*What the task asks*: Retype, without changes, every line from the line that contains "Task: Show Search" through the final line of the records. Exclude pictures.

──────

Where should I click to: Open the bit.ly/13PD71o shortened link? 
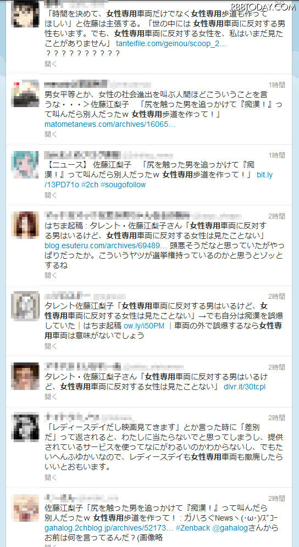point(159,180)
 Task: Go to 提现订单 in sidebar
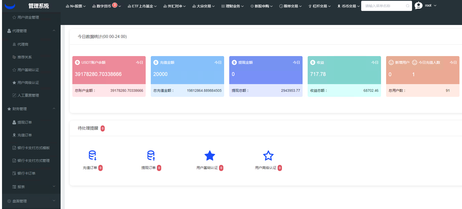pos(25,122)
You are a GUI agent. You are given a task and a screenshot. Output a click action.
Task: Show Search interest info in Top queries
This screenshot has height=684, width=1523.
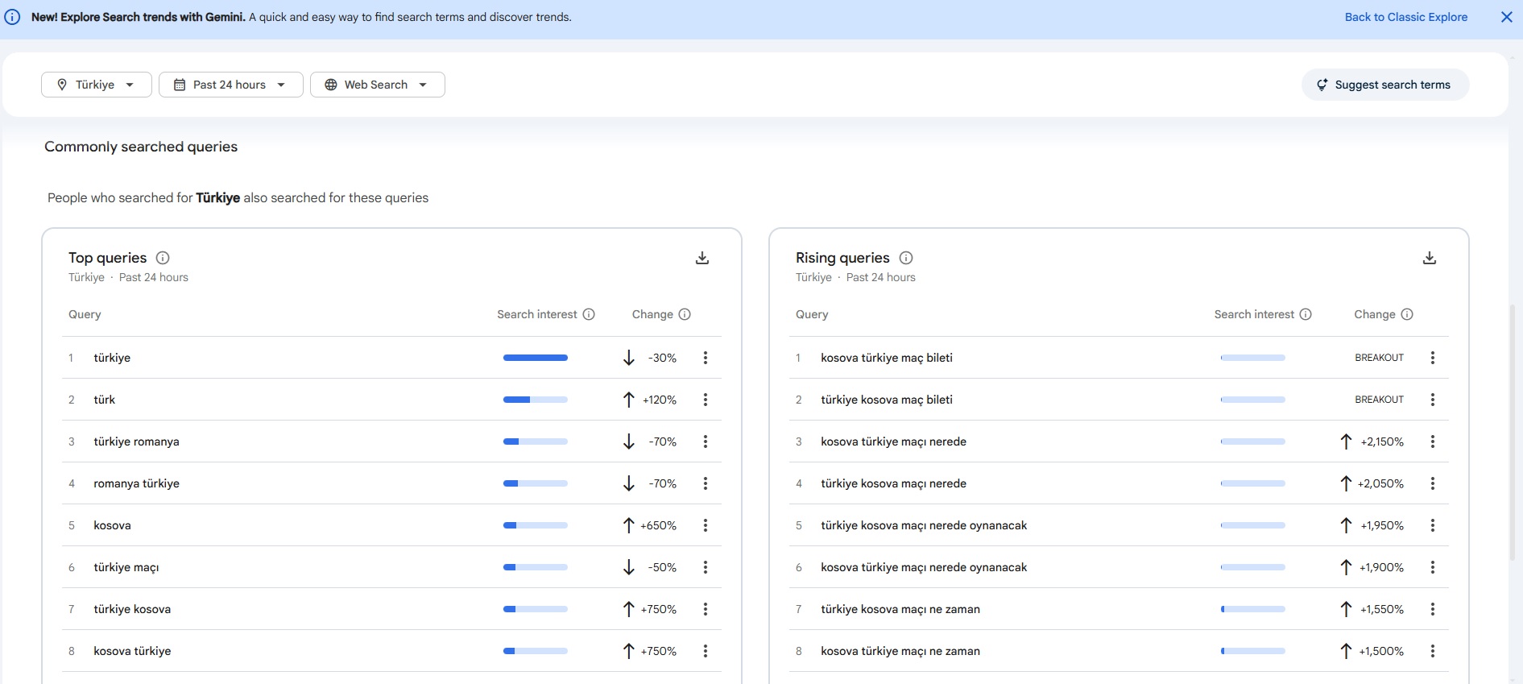tap(589, 314)
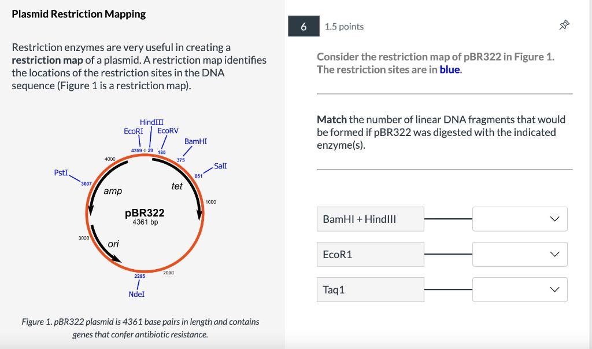This screenshot has width=592, height=349.
Task: Click the pBR322 title in the plasmid diagram
Action: pyautogui.click(x=144, y=212)
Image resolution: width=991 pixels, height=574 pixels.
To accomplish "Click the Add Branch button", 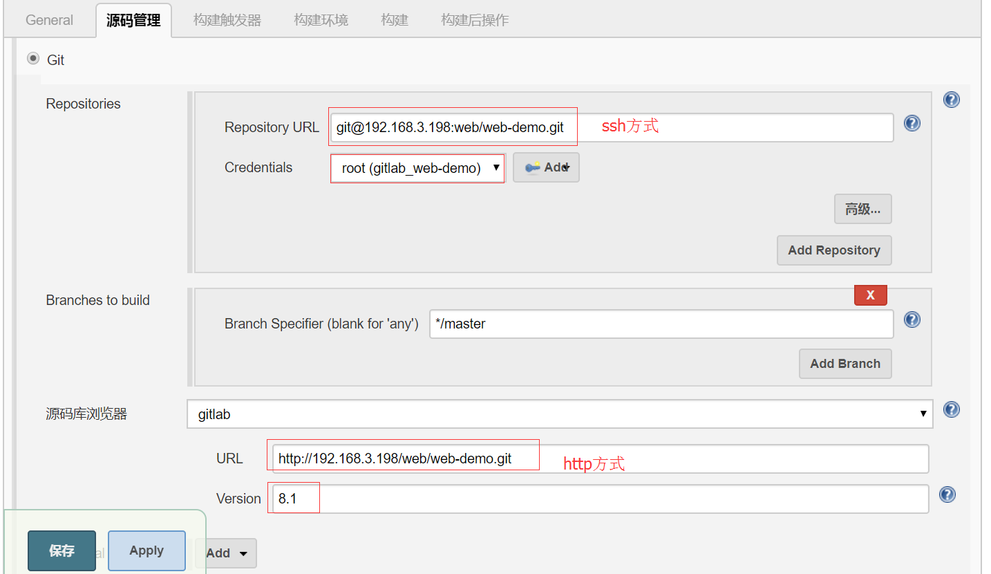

──────

*Your solution*:
Task: Show Search interest info in Top queries
This screenshot has height=684, width=1523.
tap(589, 314)
This screenshot has width=592, height=349.
Task: Click the pBR322 title in the plasmid diagram
Action: pyautogui.click(x=144, y=212)
Image resolution: width=991 pixels, height=574 pixels.
To accomplish "Click the Add Branch button", 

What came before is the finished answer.